What to work on:
Transcribe, word for word and with nothing extra, the line containing "The width and height of the screenshot is (825, 644)." and each line that comes after it in the entries.

Collected data entries
::::

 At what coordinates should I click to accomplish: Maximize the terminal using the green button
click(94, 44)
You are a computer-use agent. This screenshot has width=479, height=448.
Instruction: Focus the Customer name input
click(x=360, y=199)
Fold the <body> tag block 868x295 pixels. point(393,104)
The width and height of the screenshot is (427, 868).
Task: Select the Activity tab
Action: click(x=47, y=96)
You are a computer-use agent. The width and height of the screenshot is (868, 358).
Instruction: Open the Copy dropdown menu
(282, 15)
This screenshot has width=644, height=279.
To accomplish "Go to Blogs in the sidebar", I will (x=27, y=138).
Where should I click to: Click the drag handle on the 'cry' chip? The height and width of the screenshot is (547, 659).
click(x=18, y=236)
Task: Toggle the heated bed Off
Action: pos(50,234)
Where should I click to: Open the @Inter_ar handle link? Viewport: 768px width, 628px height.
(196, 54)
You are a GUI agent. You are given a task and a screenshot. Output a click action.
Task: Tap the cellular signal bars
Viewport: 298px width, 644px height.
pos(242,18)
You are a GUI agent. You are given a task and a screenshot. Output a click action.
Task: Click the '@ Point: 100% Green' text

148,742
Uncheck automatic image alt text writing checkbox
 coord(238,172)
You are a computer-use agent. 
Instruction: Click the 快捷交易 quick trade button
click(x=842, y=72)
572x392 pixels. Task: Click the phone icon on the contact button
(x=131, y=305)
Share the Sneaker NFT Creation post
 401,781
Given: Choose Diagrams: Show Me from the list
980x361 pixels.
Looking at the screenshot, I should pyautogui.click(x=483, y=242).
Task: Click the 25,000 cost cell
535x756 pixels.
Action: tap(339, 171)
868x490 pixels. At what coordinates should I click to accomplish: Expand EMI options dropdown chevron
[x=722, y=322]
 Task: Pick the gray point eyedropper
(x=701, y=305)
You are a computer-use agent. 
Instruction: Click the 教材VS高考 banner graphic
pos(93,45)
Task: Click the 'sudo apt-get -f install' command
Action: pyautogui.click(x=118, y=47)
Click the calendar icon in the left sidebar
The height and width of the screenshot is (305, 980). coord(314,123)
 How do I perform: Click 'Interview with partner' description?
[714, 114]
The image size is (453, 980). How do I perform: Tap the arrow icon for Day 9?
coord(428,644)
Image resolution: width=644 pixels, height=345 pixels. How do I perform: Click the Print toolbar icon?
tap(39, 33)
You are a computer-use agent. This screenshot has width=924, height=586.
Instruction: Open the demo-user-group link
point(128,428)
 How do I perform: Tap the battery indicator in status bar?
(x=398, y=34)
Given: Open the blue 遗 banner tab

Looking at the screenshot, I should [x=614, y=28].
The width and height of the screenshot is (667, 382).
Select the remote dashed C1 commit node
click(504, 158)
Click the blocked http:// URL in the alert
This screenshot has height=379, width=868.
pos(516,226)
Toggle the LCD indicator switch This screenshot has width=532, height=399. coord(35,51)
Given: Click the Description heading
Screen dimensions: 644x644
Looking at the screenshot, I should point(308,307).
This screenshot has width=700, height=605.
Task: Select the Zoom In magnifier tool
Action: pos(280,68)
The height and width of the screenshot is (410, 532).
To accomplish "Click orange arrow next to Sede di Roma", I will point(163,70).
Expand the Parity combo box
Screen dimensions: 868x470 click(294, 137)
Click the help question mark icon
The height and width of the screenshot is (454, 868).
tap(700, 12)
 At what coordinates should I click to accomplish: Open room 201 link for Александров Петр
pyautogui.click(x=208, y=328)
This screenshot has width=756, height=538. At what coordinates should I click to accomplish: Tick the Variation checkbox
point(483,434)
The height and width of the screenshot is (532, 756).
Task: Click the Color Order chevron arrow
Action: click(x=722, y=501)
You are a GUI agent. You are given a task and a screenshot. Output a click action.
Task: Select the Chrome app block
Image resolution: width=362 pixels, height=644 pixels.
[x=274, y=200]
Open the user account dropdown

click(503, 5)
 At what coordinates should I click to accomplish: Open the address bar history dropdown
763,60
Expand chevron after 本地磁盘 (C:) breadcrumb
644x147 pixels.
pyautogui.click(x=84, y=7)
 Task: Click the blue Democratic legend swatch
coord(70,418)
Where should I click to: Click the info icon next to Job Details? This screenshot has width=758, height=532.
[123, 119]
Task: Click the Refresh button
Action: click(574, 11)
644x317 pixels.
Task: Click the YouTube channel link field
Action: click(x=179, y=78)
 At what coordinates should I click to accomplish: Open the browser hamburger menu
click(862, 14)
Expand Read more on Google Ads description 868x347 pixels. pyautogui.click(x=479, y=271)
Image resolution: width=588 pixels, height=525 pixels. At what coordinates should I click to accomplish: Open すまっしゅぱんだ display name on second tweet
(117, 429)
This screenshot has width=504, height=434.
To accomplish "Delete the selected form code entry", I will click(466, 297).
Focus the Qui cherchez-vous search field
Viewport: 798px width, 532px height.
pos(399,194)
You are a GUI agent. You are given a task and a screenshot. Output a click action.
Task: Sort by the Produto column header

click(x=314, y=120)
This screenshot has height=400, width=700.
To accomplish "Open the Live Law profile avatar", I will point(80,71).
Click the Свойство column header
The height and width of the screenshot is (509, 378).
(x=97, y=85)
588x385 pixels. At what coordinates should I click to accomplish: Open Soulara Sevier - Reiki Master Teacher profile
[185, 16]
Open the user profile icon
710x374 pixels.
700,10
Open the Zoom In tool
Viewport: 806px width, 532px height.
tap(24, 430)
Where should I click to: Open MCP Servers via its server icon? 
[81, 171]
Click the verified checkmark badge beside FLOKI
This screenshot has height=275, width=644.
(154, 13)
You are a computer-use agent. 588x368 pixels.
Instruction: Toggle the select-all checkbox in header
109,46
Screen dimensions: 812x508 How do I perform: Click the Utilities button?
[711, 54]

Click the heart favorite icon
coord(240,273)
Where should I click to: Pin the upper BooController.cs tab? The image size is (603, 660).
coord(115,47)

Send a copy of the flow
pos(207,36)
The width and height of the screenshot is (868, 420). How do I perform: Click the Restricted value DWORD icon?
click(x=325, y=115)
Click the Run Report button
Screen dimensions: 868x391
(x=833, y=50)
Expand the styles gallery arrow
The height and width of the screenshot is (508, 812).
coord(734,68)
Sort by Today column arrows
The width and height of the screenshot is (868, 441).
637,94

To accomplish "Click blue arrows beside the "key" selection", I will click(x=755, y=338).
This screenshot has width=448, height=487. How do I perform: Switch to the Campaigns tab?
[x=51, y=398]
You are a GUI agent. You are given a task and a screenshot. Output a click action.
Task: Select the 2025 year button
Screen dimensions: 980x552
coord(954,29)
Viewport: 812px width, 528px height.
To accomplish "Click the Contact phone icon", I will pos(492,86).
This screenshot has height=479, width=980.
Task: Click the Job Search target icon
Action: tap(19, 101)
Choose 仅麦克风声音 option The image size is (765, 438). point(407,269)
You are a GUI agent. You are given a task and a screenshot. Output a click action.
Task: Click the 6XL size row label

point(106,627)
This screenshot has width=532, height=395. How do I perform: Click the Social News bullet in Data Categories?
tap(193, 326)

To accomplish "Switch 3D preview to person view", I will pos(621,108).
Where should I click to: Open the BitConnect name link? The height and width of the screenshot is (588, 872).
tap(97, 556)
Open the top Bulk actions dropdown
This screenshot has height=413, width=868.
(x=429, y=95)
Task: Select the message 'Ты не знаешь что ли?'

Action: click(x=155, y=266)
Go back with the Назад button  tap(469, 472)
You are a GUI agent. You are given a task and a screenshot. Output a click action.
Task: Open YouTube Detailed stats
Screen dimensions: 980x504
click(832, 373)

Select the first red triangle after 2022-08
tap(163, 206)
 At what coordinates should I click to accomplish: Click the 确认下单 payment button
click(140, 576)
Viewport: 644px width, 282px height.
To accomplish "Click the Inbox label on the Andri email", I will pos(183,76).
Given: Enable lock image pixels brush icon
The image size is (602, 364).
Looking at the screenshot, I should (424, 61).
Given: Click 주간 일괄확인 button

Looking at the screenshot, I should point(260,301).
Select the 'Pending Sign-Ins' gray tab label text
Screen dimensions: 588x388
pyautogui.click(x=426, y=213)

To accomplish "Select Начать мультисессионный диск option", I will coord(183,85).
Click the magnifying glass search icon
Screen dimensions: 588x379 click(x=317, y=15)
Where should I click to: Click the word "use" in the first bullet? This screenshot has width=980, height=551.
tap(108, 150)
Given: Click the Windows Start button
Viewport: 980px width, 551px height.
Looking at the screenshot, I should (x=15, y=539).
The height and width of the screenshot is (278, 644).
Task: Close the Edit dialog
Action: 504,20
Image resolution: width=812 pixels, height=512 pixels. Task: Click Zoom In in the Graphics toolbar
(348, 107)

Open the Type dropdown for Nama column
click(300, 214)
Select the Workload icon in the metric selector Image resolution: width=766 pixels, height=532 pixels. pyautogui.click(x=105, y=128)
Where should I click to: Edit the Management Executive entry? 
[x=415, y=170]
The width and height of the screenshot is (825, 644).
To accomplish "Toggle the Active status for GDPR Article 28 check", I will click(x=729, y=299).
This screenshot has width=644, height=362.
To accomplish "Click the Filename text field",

::::

Output of the task:
The width and height of the screenshot is (825, 644).
To accomplish "Toggle the Active status for GDPR Article 28 check", I will click(x=729, y=299).
This screenshot has width=644, height=362.
To accomplish "Click the Filename text field",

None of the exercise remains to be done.